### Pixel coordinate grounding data
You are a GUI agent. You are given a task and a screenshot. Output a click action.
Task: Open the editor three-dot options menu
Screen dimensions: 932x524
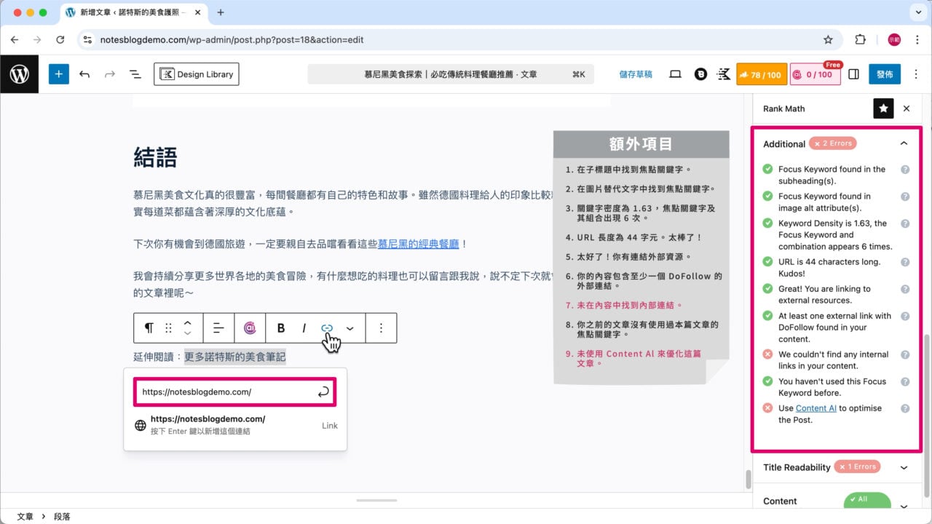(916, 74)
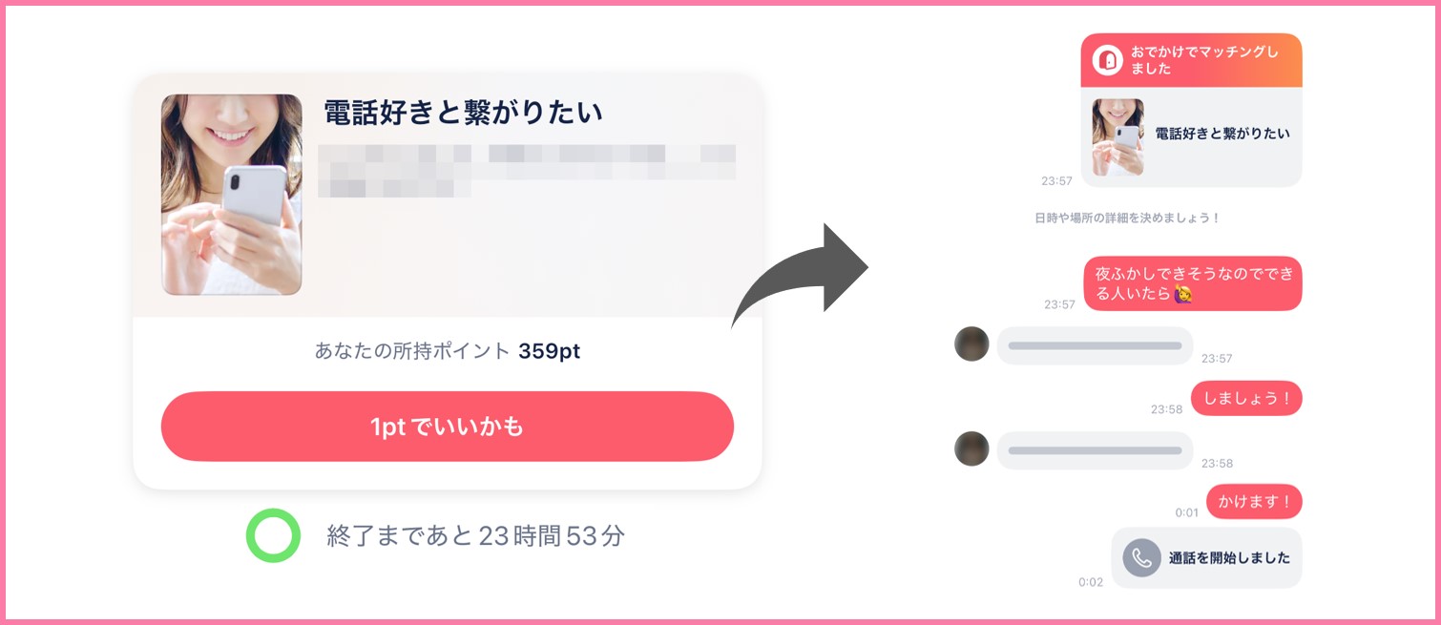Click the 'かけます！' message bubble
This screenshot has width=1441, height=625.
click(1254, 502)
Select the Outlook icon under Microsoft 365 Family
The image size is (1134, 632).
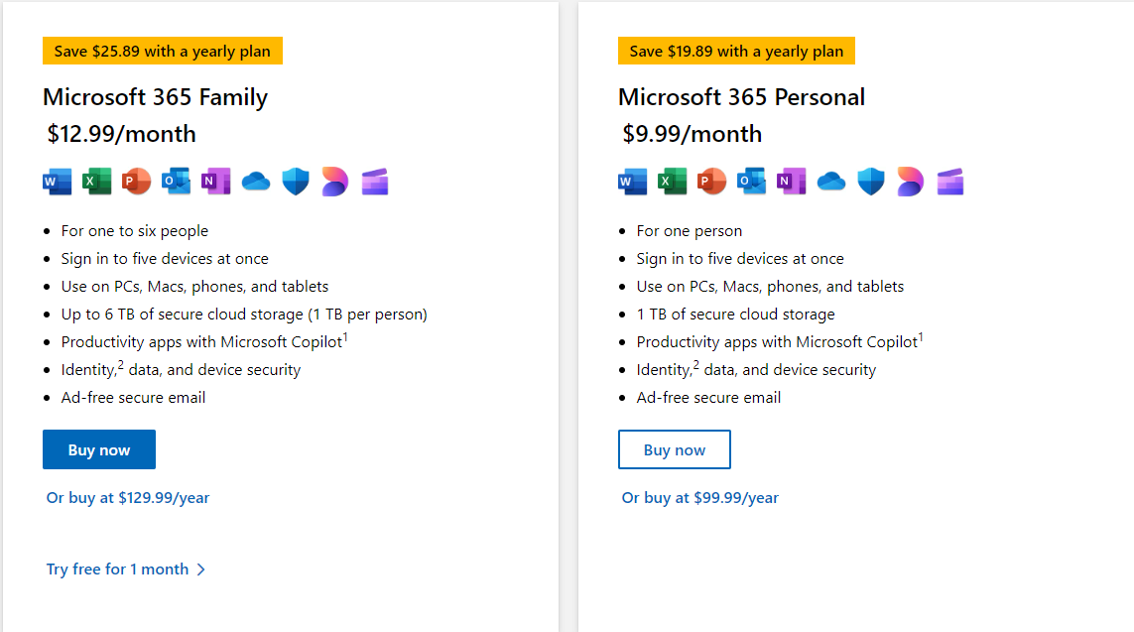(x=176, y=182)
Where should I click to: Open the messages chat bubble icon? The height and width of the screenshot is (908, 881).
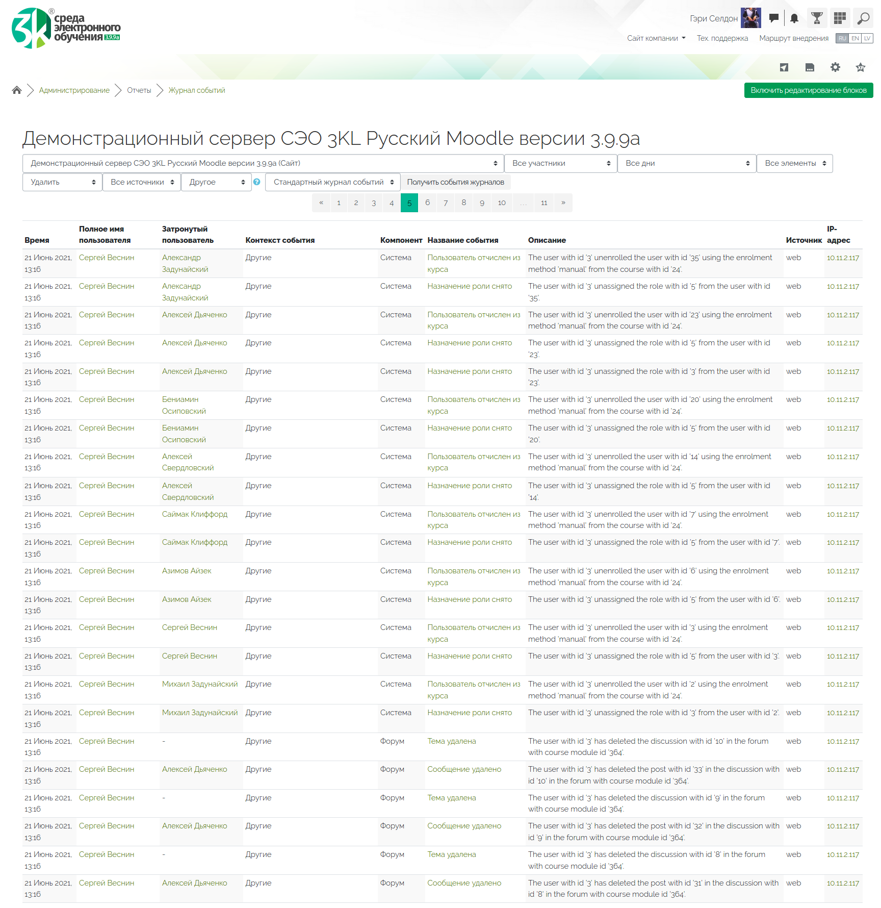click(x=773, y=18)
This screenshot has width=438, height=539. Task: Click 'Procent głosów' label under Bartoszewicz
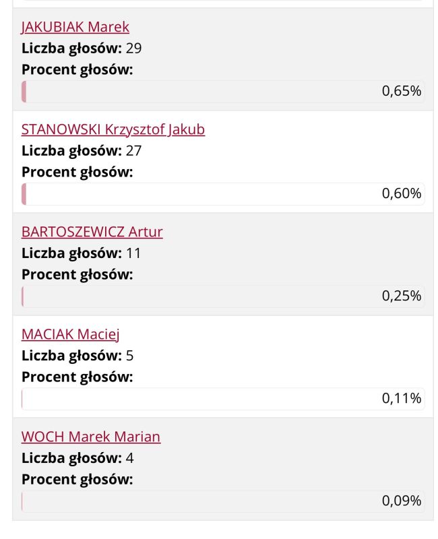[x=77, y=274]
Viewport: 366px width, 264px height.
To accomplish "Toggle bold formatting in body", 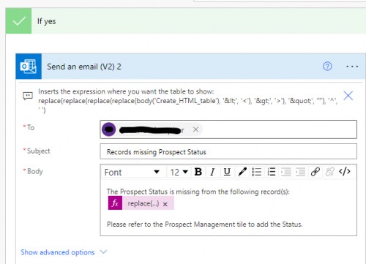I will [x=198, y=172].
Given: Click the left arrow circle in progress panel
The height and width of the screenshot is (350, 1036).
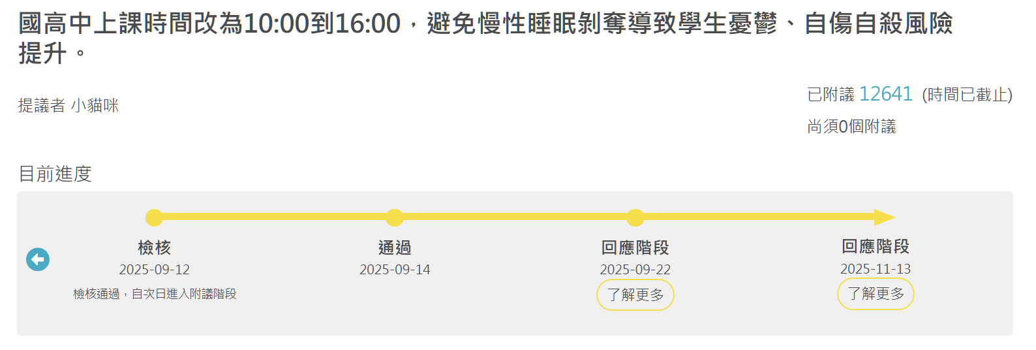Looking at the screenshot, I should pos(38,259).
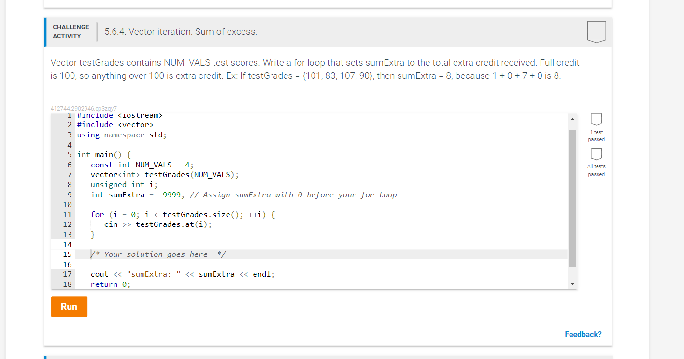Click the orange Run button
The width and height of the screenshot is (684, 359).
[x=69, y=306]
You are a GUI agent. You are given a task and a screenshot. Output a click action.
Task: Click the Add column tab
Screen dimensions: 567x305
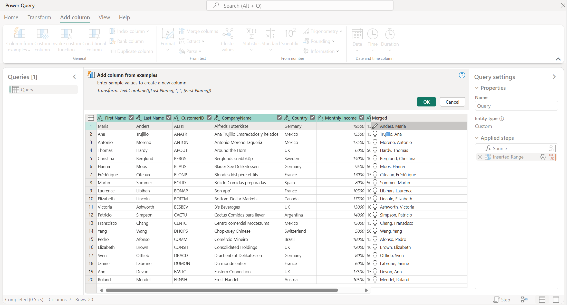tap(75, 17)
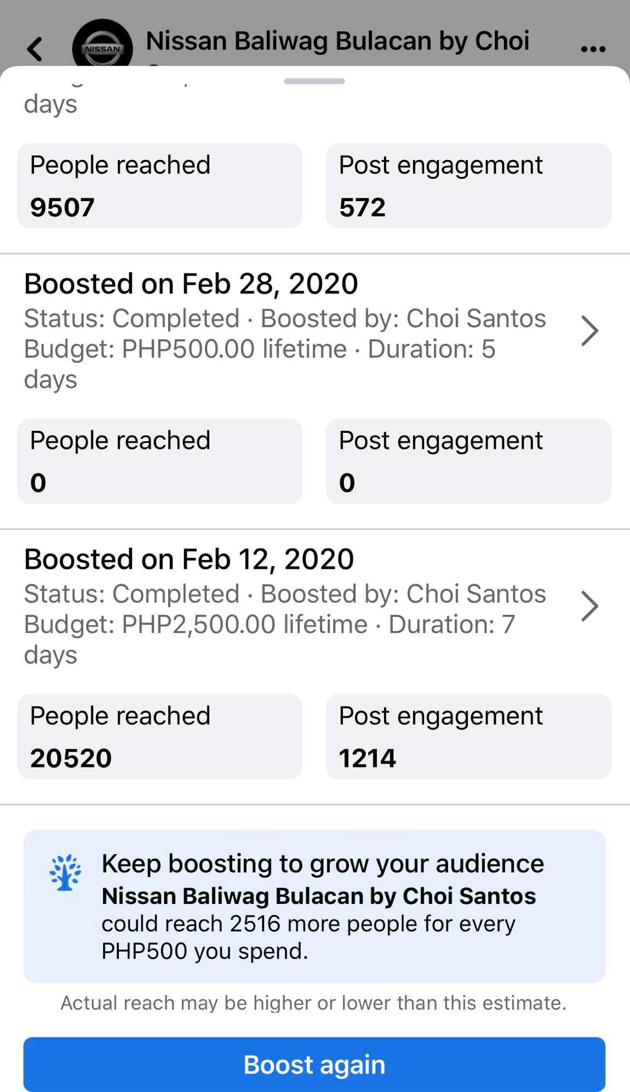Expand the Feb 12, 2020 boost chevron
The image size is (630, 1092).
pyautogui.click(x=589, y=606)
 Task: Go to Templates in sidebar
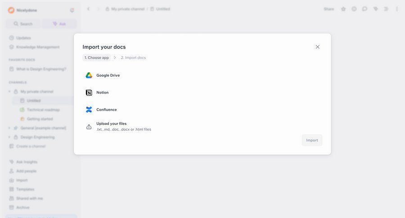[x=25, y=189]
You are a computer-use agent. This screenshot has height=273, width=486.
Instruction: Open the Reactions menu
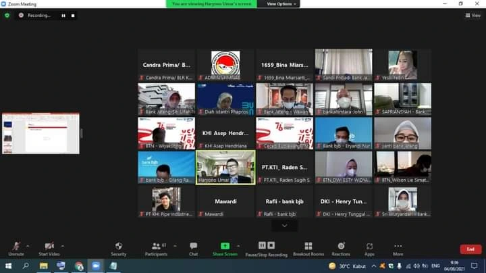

### What the exercise asks
Pictures do not belong in the copy. Repeat only the lines from the top of the records through the line containing "Select the Outlook".

### The completed task
You are a GUI agent. You are given a task and a screenshot. Output a click action.
Task: Open the editor three-dot options menu
Screen dimensions: 932x524
(916, 74)
Click the 'かけます！' message bubble
This screenshot has width=1441, height=625.
click(1254, 502)
Select the Outlook icon under Microsoft 365 Family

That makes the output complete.